A couple of weeks ago, Paul Krugman wrote a mini take-down of Post Keynesian economics. The tone was acerbic. Krugman was reacting to an excellent Lars Syll piece which claimed that Krugman was not a true Keynesian because his use of the Hicksian IS-LM model implies that the future is certain, while Keynes argued the opposite.
Krugman’s response was troubling. He said that if he were to accept the idea of uncertainty, the notion that the future is inherently unknowable and unmodellable, then suddenly the dreaded confidence fairy of the austerian right becomes a possibility. In other words, if the future is murky, than demand-boosting austerity is within the bounds of theory. By sticking to the IS-LM model, instead, he can prove that fiscal stimulus always boosts demand.
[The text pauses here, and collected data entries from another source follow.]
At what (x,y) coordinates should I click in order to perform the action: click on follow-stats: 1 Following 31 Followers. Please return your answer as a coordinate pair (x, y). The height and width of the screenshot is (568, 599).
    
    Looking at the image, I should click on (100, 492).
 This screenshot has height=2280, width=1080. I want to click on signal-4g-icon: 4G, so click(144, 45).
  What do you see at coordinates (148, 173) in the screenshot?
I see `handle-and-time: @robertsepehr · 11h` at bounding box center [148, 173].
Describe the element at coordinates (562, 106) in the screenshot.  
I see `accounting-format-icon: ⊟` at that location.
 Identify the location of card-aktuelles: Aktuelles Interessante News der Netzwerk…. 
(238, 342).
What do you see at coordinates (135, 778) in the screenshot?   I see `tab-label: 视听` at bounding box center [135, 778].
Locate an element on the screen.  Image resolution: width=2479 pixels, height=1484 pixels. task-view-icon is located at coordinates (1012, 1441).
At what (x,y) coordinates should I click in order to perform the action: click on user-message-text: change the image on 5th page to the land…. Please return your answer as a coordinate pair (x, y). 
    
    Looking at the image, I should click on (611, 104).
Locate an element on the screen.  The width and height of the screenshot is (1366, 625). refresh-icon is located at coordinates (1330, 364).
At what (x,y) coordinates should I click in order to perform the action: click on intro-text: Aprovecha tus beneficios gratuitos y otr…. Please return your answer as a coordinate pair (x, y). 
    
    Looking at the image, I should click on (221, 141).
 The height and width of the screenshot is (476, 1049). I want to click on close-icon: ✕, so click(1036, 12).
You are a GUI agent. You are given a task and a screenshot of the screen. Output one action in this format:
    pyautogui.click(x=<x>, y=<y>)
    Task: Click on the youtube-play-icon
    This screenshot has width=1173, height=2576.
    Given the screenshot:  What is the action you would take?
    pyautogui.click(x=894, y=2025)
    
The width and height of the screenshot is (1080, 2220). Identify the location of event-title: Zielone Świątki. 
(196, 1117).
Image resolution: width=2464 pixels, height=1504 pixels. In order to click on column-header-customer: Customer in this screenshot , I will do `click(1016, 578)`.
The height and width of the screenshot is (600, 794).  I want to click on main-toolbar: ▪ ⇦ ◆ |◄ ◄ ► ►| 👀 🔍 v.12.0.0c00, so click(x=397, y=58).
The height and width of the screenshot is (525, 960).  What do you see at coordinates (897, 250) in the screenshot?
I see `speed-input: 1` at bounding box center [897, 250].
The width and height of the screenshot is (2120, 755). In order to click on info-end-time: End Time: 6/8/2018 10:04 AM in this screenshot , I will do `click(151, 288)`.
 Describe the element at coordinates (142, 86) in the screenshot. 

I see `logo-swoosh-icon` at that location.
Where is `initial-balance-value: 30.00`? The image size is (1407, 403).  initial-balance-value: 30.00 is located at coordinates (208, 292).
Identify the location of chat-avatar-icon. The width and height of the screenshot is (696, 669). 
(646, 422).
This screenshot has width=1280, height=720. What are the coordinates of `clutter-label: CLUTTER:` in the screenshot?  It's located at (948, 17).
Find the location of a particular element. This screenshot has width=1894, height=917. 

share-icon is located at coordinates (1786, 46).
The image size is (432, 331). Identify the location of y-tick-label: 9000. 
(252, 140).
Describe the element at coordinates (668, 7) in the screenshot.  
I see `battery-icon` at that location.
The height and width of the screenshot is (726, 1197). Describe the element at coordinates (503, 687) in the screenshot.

The logic is somewhat surreal here. Krugman seems to be saying that it doesn’t really matter whether the IS-LM is an accurate representation of reality so long as it shows that fiscal stimulus reliably boosts demand during a liquidity trap. To put it another way, he is reverse engineering from his preferred policy option – fiscal stimulus – to create an economic model that suits his needs. As much as I personally agree with that policy option, this ends-justify-the-means strategy should give us all pause. If anything, it undermines the credibility of a left-wing champion at a time when fiscal stimulus is badly needed to reduce inequality and repair America’s crumbling infrastructure.